The holes run deeper. Macron’s insistence on “firmly and fairly” faces its own hypocrisy. In the Alsace-Moselle region, the French government funds Catholic and Protestant religious education, an anomaly left from the German occupation of France which remains unrectified by the French government and in contradiction of the 1905 law (Article 2). Robed clergymen are authorized to enter public schools if private counseling is requested by parents or students, despite their religious dress. On a most basic level, the French government nationally observes the religious holidays of Christmas, Easter Monday, Ascension Day, Whit Monday, Assumption Day, and All Saints’ Day. This doesn’t reflect the rigidly secular, egalitarian state described by Macron.
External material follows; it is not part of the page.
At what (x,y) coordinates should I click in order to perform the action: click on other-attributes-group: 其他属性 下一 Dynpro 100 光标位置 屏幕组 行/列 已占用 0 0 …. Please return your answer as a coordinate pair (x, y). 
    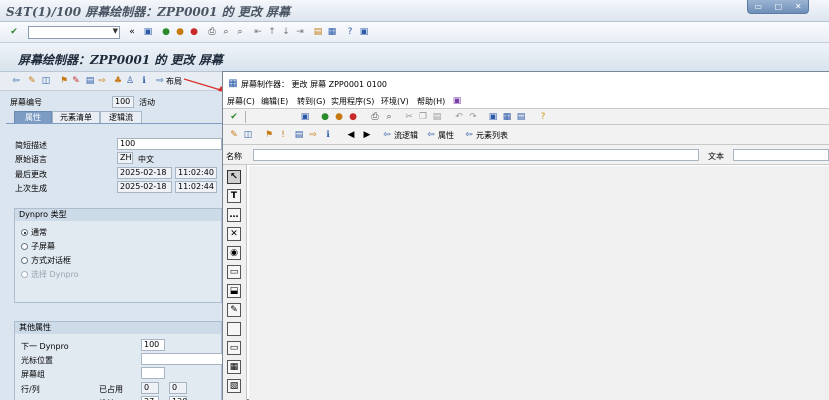
    Looking at the image, I should click on (118, 360).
As Mayali sees it, “It’s not troubling the public order. Why is it [treated] so? Because wearing a veil is viewed as an act of aggression against the state. When you think about it, it’s almost ridiculous because [veiling] doesn’t threaten anyone. It’s a question of private choices. But for the French State, it isn’t.” The global rise of right-wing extremism is no secret. If and when this policy passes, however, the State attains an unprecedented benchmark of intolerance in the name of an equal society.
In 1945, social theorist Karl Popper presented the paradox of tolerance. In his words, “if we are not prepared to defend a tolerant society against the onslaught of the intolerant, then the tolerant will be destroyed, and tolerance with them.” A society of tolerance, which respects its citizens’ right to spirituality and liberty, cannot simultaneously exclude citizens from civil participation based on their personal religious practice. Disparities in tolerance of religious beliefs by the state, when put into policy, become intolerance, and an intolerant society cannot hope to promise equality of civil participation and of personal liberty to its people.
Under the guise of old philosophy, wealthy Western nations continue to push legislation harming minority populations, and hateful rhetoric grows ever bolder. In the meantime, hundreds more students like Nadia are faced with a choice: forgo the practice of their beliefs, or be stripped of educational opportunity. Assimilation or ostracization. Soon, with loi n° 2167, they may not get a choice at all.